I dissensi nel Pd non si sono allargati. Si profila una maggioranza sufficientemente ampia
Non crediamo che il premier farà il gradasso e dirà così, ma certo “gufi” e “rosiconi” questa partita l’hanno persa.
Specie con gli ultimi miglioramenti (vedi l’innalzamento del quorum
per l’elezione del capo dello stato) il progetto governativo sul nuovo
senato sembra filare spedito, tanto che la maggioranza di governo ne
auspica l’approvazione entro la settimana prossima con il voto
favorevole di Pd, Ncd, Sc, Gal, FI e Lega. Una maggioranza parecchio
larga, un buon viatico per il successivo passaggio alla camera; poi,
dopo i tre mesi imposti dalla Costituzione, altre due letture, e infine
il referendum confermativo, occasione per ascoltare il popolo sulla
credibilità di questa riforma dentro un quadro più complessivo di
trasformazione dello stato. È la prima vera vittoria del premier.

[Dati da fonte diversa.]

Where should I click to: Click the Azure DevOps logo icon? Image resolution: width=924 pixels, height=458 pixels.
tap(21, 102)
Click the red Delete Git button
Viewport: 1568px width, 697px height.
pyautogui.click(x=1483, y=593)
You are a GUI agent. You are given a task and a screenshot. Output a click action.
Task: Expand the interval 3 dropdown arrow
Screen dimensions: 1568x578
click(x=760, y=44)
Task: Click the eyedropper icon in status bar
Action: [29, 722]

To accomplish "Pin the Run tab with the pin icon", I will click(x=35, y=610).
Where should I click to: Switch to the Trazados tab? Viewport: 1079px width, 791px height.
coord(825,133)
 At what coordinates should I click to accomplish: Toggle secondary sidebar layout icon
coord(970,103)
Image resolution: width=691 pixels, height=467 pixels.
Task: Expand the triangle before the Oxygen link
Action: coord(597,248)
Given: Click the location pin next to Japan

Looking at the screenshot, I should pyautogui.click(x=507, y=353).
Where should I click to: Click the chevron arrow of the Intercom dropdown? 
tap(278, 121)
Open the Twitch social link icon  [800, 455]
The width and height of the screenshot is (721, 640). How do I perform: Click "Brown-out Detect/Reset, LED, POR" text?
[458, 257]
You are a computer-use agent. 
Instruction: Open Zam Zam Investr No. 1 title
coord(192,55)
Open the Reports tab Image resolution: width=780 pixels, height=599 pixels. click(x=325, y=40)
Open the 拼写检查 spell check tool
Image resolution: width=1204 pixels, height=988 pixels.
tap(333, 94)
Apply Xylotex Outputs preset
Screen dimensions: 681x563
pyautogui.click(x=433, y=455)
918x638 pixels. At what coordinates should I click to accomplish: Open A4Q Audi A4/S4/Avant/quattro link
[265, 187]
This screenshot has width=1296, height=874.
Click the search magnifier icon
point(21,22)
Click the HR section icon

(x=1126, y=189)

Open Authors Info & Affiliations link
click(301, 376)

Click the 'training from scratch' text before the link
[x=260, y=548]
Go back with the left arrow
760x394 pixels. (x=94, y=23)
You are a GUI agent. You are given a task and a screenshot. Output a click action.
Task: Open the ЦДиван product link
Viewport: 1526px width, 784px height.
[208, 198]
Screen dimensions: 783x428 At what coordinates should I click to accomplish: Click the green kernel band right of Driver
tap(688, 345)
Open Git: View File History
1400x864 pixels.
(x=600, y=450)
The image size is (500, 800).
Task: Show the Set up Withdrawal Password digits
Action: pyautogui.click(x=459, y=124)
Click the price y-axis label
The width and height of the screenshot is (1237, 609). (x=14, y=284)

Quello uscito dalla commissione è un buon testo. Che non si discosta
dall’impostazione di fondo del governo: un senato non elettivo, in grado
di rappresentare l’insieme dei governi locali; non più un doppione
della camera “politica” ma pur sempre un’assemblea dotata di poteri
molto importanti.
A differenza di quanto hanno raccontato diversi giornali, il dissenso
di una dozzina di senatori dem non si è allargato, a riprova che le
argomentazioni non erano così persuasive: e d’altra parte la battaglia
per l’eleggibilità dei senatori – che di fatto avrebbe riproposto la
sostanza del bicameralismo perfetto – non poteva non apparire di
retroguardia, e dunque ad attrattiva zero. Mineo ora si lamenta per
l’accelerazione dopo che due giorni fa stigmatizzava una perdita di due
mesi di tempo: bisognerebbe saper perdere le battaglie mantenendo un
filo di razionalità.
Il governo ha tessuto una tela paziente e resistente, in grado di
reggere la spinta dei dissidenti e di aggregare forze di opposizione
come FI e la Lega (mentre resta ancora contraddittoria l’impostazione
generale del M5S sul tema delle riforme), anche se ha dovuto correggere
svariati punti del suo progetto originario e lasciare ancora qualche
margine di ambiguità sul punto dell’immunità dei nuovi senatori.
Ci ha creduto, Matteo Renzi, non ha mollato mai. E alla fine porta a
casa il primo sì a una riforma del sistema italiano. Non sarà tutto, ma
non è davvero poco, di questi tempi.